Speed requirements by use case
| Activity | Minimum | Recommended | Notes |
|---|---|---|---|
| Netflix / streaming SD | 1 Mbps | 3 Mbps | Per concurrent stream |
| Netflix / streaming HD (1080p) | 5 Mbps | 10 Mbps | Per concurrent stream |
| Netflix / streaming 4K HDR | 15 Mbps | 25 Mbps | Per stream; Dolby Vision adds ~5 Mbps |
| Zoom / video call (HD) | 2.5 Mbps | 5 Mbps | Upload speed matters equally here |
| Online gaming (casual) | 3 Mbps | 10 Mbps | Latency matters far more than download speed |
| Online gaming (downloading updates) | 25 Mbps | 100+ Mbps | 100 GB game updates take hours on slow plans |
| Working from home (light) | 10 Mbps | 25 Mbps | Email, documents, occasional calls |
| Working from home (heavy) | 50 Mbps | 100 Mbps | Multiple calls, large file transfers, cloud sync |
| Smart home devices (IoT) | 1 Mbps per device | 2 Mbps per device | Security cameras need most; smart lights need almost none |
Speed needed by household size
| Household | Light usage | Moderate usage | Heavy usage |
|---|---|---|---|
| 1 person | 10 Mbps | 25 Mbps | 50 Mbps |
| 2 people | 25 Mbps | 50 Mbps | 100 Mbps |
| 3–4 people | 50 Mbps | 100 Mbps | 200–300 Mbps |
| 5+ people | 100 Mbps | 200 Mbps | 500 Mbps+ |
Do you need a gigabit plan?
Gigabit (1000 Mbps) internet is increasingly available and competitively priced in urban areas, but the vast majority of households do not need it. The main scenarios where gigabit speeds make a measurable difference:
- Downloading very large files frequently (games, video production files, OS images)

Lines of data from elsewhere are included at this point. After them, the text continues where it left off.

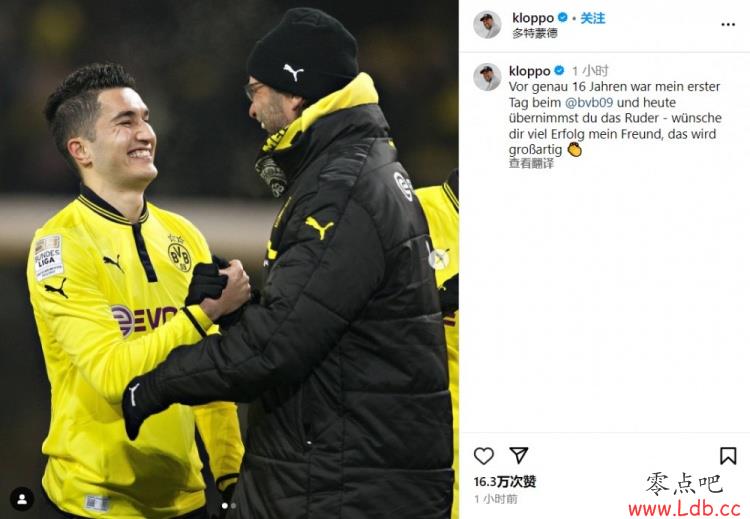Save post with the bookmark icon
Image resolution: width=750 pixels, height=519 pixels.
728,456
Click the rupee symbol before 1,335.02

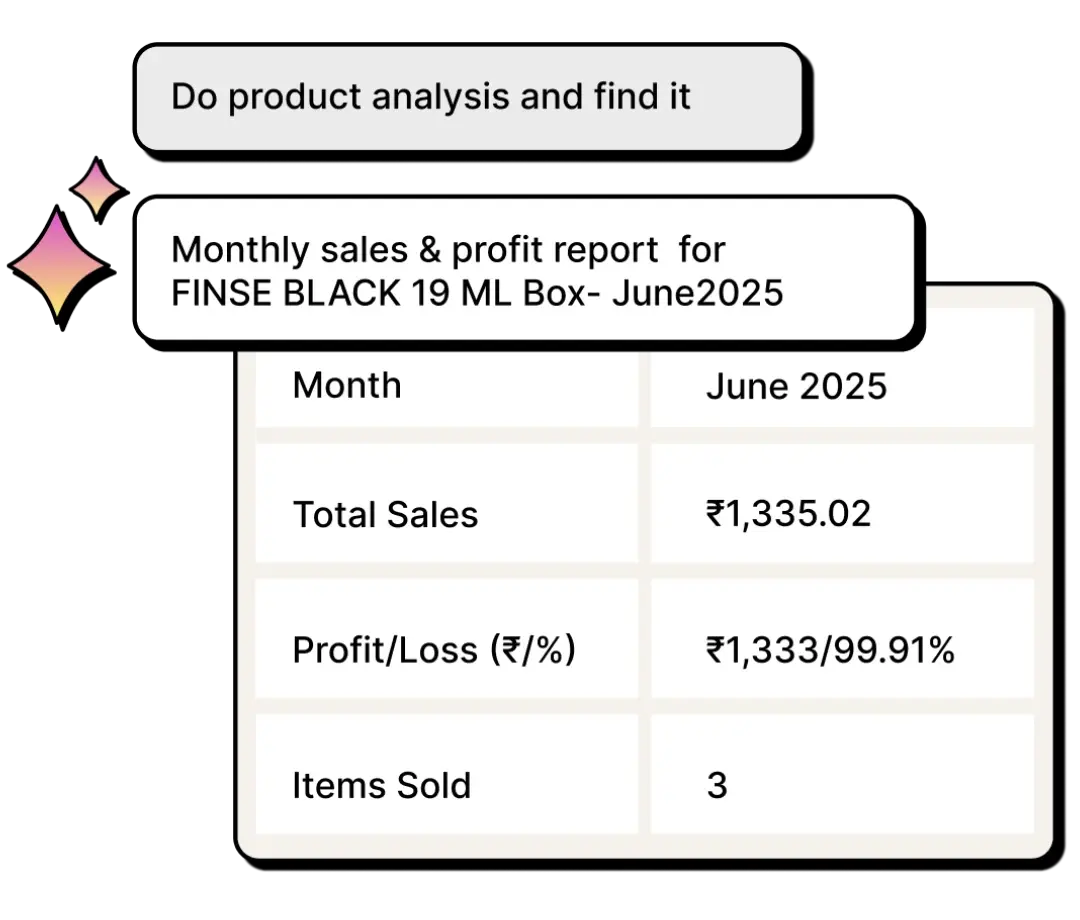click(x=715, y=515)
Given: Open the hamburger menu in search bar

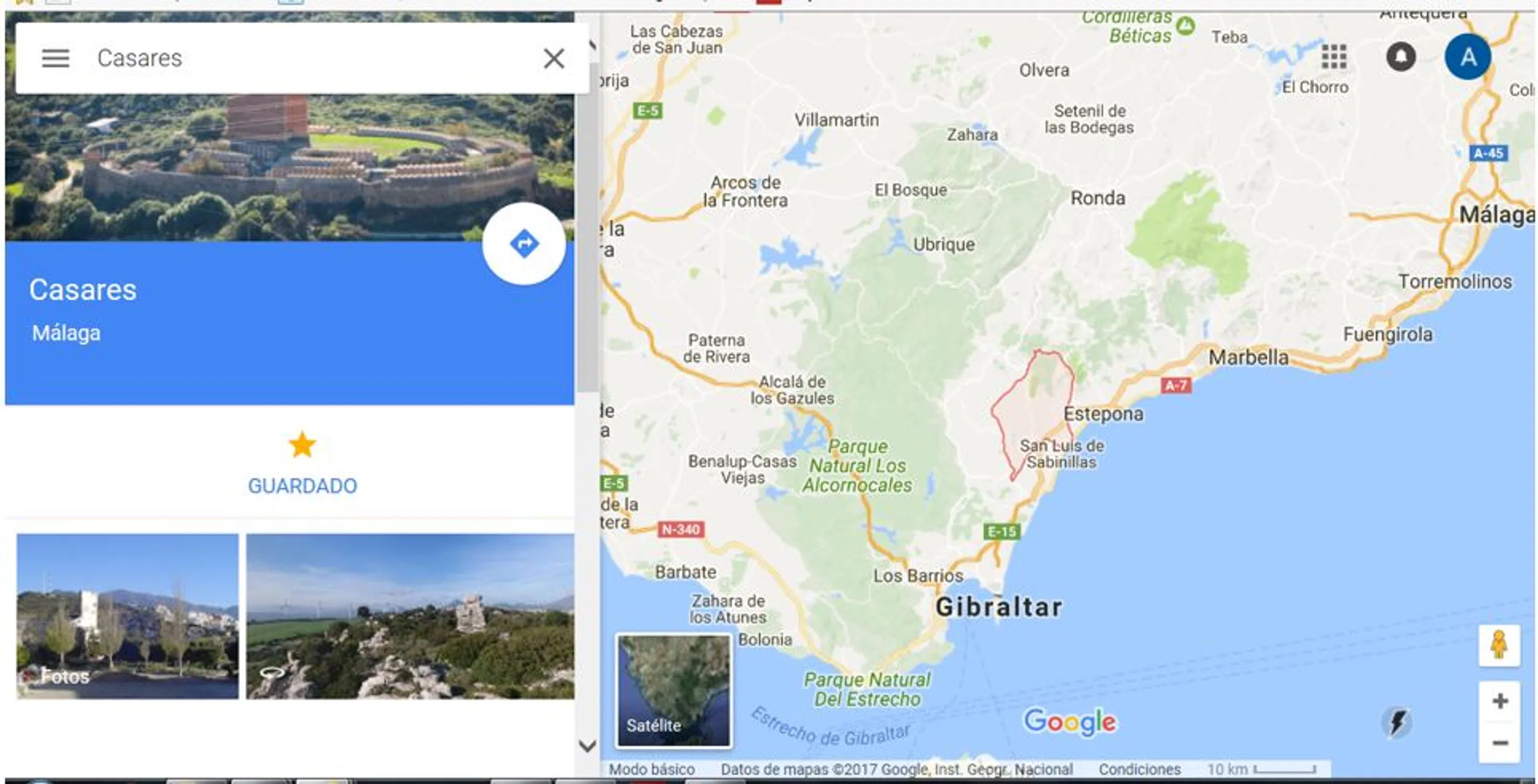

- Running a home server or NAS with frequent large transfers from multiple users
- Running a small business from home with heavy cloud backup or data sync needs
- Multiple simultaneous high-bandwidth users in the same property
For most households, the bottleneck is not the internet plan — it's Wi-Fi speed, router processing capacity, or the latency of the servers they're connecting to. A 500 Mbps plan delivers essentially the same perceived experience as a 1 Gbps plan for typical household use.
Download speed vs upload speed
Most internet plans are asymmetric — download speed is much higher than upload speed. For video calls and working from home, upload speed often matters more than download speed. A 500 Mbps download / 20 Mbps upload plan will struggle with simultaneous video calls more than a 100 Mbps symmetric plan. See our guide to good upload speed →
How your speed compares globally
The global median download speed as of 2025 is approximately 100–120 Mbps on fixed broadband. Countries like South Korea, Singapore, and the UAE consistently lead global rankings with median speeds above 200 Mbps. See the Country Rankings for a current comparison.